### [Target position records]

—————

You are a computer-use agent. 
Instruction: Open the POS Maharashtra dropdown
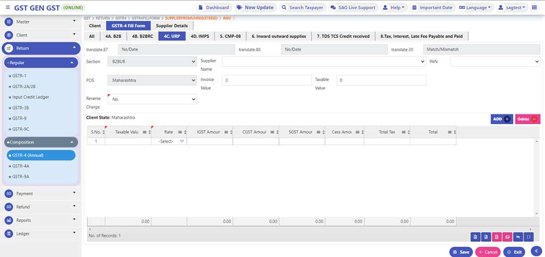pyautogui.click(x=152, y=81)
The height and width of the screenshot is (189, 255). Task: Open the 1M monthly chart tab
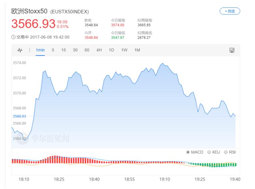point(137,50)
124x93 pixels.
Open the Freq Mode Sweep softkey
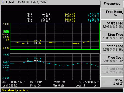(x=112, y=13)
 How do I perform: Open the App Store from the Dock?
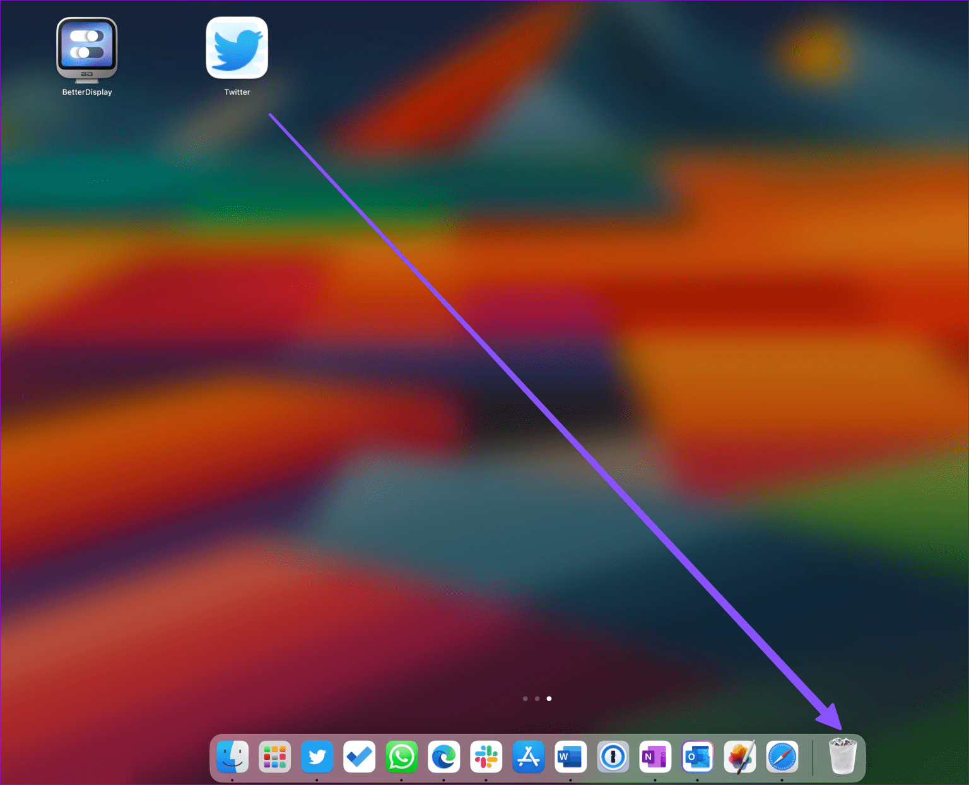click(x=528, y=757)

—————

### [Task to carry out]
Reproduce all of the records above with every instance of "Open" swapped for "Activate" and everything else unchanged. Omit the pictures from your answer.

### [Task output]
You are a computer-use agent. 
Instruction: Activate the POS Maharashtra dropdown
pyautogui.click(x=152, y=81)
The height and width of the screenshot is (189, 255). Task: Activate the 1M monthly chart tab
point(137,50)
124x93 pixels.
Activate the Freq Mode Sweep softkey
(x=112, y=13)
 How do I perform: Activate the App Store from the Dock?
click(x=528, y=757)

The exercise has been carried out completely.